Los que no conocen la Historia pensaban que la muerte de Diana de Gales era el tañido que anunciaba el fin de los Windsor y de la monarquía en Inglaterra. Ciertamente no fueron días felices para la Familia Real Británica, que vivió horas bajas. Pero los británicos tienen la virtud de no tomarse los líos de familia demasiado en serio*** y, al cabo de diez años, hete aquí que Isabel II sigue siendo querida y admirada (quizás todavía más que en el pasado, como quedó demostrado en las celebraciones del jubileo de oro de su reinado), su heredero se ha casado con el verdadero amor de su vida (la injustamente maltratada Camilla) y probablemente la haga su reina consorte, los hijos de Diana –Guillermo y Harry– honran de manera serena y madura la memoria de su madre (sin caer en la sensiblería barata ni en el fácil ditirambo e invitando, con toda naturalidad y espontáneamente, al servicio religioso en su homenaje a su antigua rival) y no se dan en el Reino Unido los indicios que empiezan a sobresaltar a las testas coronadas de buena parte de las otras monarquías (España incluida). Lo cierto es que, como dijo el rey Faruk de Egipto: “en el siglo XXI sólo quedarán cinco reyes: los de la baraja y el que reine en Inglaterra”.
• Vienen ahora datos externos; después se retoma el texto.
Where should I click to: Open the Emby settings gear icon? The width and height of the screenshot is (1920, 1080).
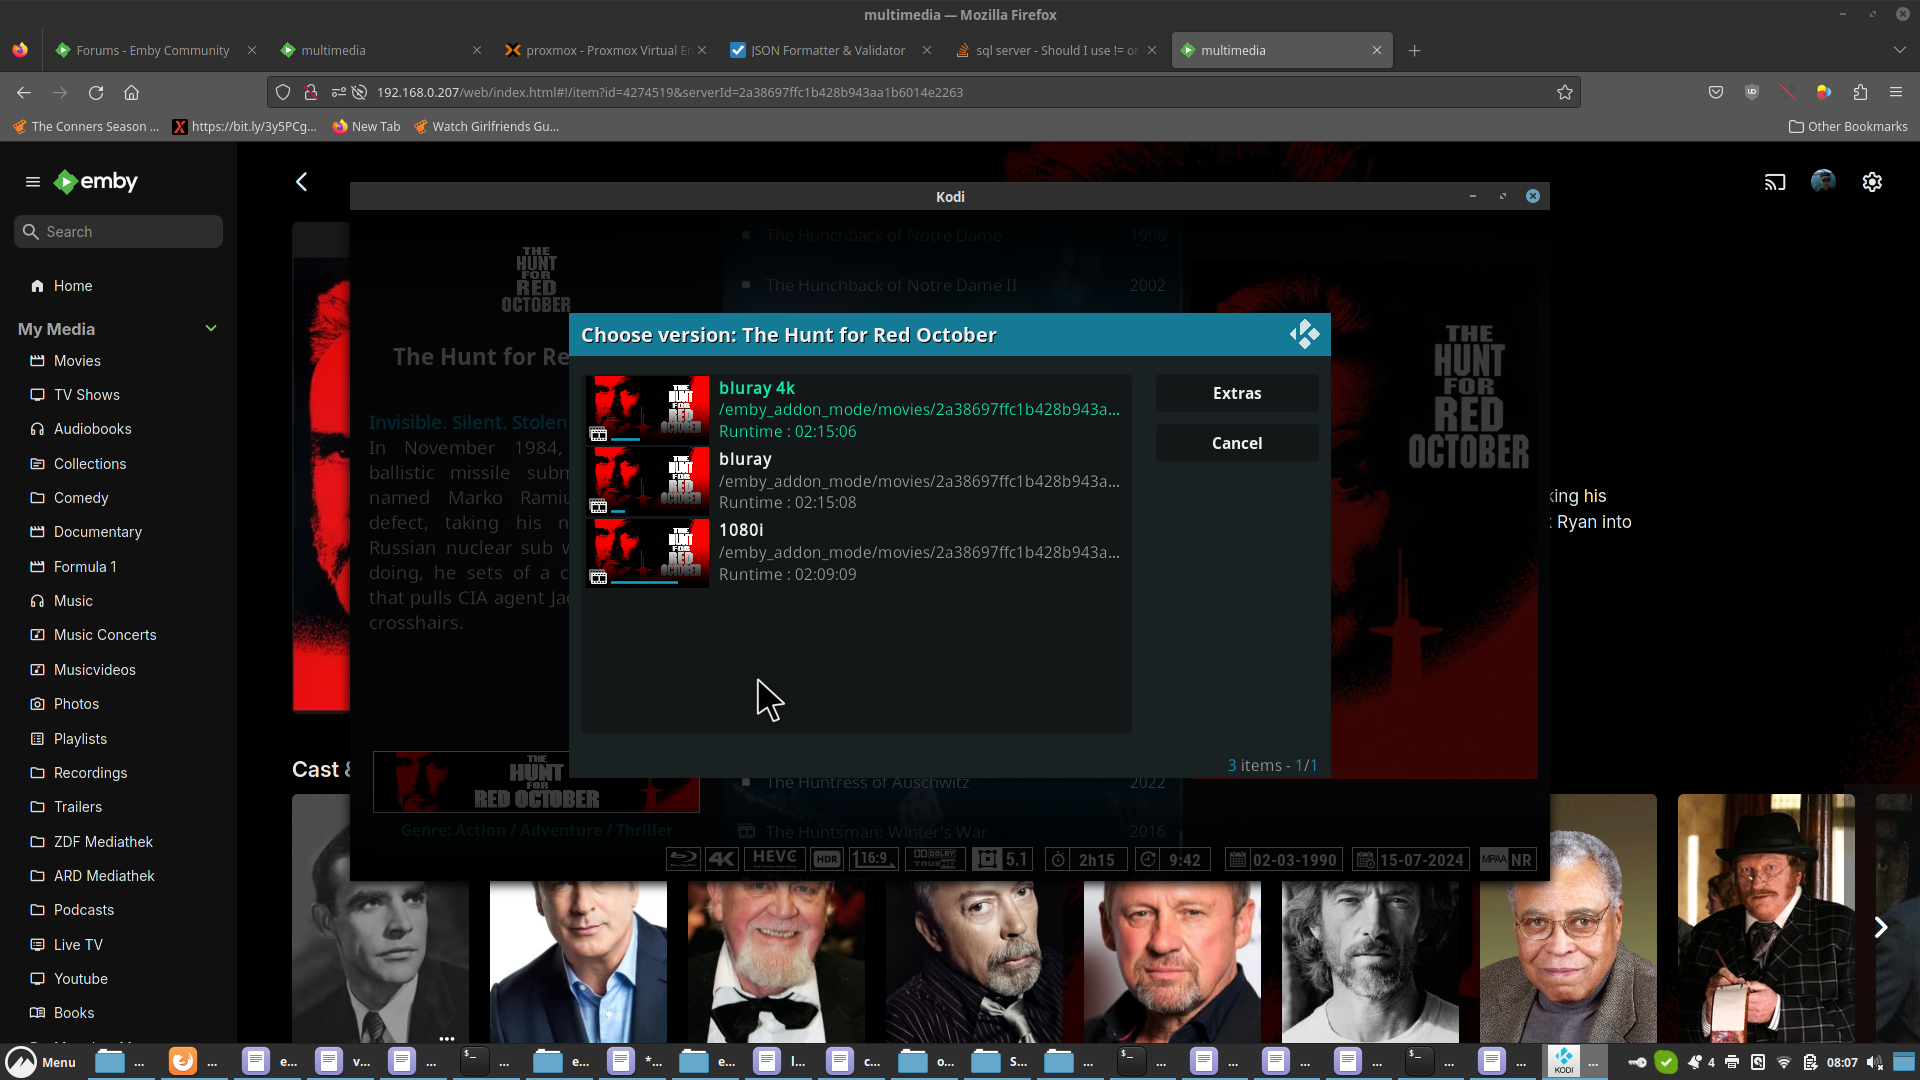pyautogui.click(x=1872, y=182)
* Los cursis de turno en España quisieron ver en el nombre del lugar un simbolismo emblemático alusivo al alma sensible de Lady Di. Ignoraban que en francés “alma” es “âme” y que “Alma” se refiere a la primera victoria de Napoleón III en la Guerra de Crimea en 1854, en cuyo honor fue inaugurado el puente sobre el Sena.


** Camilla Parker-Bowles se comportó como lo hiciera siglos atrás Diana de Poitiers, la amante de Enrique II de Francia. Sin pretender para ella el trono (prefirió guardar su viudez), aplaudió que el Rey se casase con Catalina de Médicis. Ésta tuvo el tino de no armar un escándalo cuando, al llegar al encuentro de su esposo se percató de la existencia de la querida real, limitándose a exclamar: “De modo que seremos tres…”. La duquesa de Valentinois llegaba a obligar a su augusto amante a cumplir con su deber marital para con la reina y los hijos de ésta –a los que trataba con cariño y apego– la llamaban “tía”. Otros tiempos, otras costumbres (sin duda, más civilizadas).
*** Después de todo, ya fueron testigos del tradicional y hereditario odio que enfrentó a cada rey de la Casa de Hannover con su sucesor y del espectáculo entre bochornoso y farsesco de las peleas conyugales del Regente, más tarde Jorge IV, y su esposa la reina Carolina de Brünswick-Wolfenbüttel, a la que, entre otras cosas, hizo cerrar las pesadas puertas de Westminster en las narices para impedir que entrara y fuera coronada con él. La Historia ha curado a los hijos de Albión de cualquier espanto.